* Data to use
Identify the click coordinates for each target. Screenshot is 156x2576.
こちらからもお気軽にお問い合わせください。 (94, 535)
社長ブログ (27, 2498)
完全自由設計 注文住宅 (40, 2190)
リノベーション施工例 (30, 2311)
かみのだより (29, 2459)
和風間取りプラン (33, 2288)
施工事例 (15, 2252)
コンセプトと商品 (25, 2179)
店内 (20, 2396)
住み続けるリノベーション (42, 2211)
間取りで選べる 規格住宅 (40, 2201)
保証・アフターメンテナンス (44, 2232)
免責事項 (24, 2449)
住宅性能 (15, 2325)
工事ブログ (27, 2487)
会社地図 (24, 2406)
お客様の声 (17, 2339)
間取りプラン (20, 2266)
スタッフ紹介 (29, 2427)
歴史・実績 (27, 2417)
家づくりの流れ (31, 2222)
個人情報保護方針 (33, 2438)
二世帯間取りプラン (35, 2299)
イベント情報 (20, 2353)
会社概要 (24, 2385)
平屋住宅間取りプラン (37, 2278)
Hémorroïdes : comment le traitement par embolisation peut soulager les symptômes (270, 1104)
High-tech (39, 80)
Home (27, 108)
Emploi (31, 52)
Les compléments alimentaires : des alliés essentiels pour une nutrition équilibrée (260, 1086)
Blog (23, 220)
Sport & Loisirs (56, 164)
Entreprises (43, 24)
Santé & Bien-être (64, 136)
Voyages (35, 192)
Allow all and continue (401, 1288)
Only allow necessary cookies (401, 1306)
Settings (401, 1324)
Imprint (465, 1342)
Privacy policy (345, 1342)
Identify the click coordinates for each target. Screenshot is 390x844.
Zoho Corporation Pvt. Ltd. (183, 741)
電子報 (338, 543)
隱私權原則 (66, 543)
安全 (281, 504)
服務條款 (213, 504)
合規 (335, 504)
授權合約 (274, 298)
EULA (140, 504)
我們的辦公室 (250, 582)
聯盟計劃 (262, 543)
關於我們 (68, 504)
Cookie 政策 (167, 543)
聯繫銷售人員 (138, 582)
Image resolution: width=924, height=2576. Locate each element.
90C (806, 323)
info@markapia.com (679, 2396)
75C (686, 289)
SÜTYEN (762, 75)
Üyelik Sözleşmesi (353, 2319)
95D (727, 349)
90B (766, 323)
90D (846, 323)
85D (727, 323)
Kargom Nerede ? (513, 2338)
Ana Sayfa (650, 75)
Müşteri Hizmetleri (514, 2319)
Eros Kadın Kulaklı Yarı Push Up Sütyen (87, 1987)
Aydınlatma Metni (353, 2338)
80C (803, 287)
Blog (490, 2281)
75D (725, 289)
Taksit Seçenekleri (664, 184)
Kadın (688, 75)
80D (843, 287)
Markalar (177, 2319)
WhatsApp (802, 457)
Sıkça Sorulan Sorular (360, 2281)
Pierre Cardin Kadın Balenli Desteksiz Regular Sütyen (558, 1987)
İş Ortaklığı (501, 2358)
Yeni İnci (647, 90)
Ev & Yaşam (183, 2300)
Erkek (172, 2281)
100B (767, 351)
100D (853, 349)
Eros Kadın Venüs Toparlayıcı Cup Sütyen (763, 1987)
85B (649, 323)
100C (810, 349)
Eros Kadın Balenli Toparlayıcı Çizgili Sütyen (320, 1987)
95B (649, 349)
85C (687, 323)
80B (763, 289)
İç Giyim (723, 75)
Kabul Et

* What to work on
Some lines above hold the word "target". Copy all of them.

* Exercise output
Identify the click coordinates for each target. Screenshot is 156x2576.
Identify the click coordinates for each target. Screenshot is 390x844.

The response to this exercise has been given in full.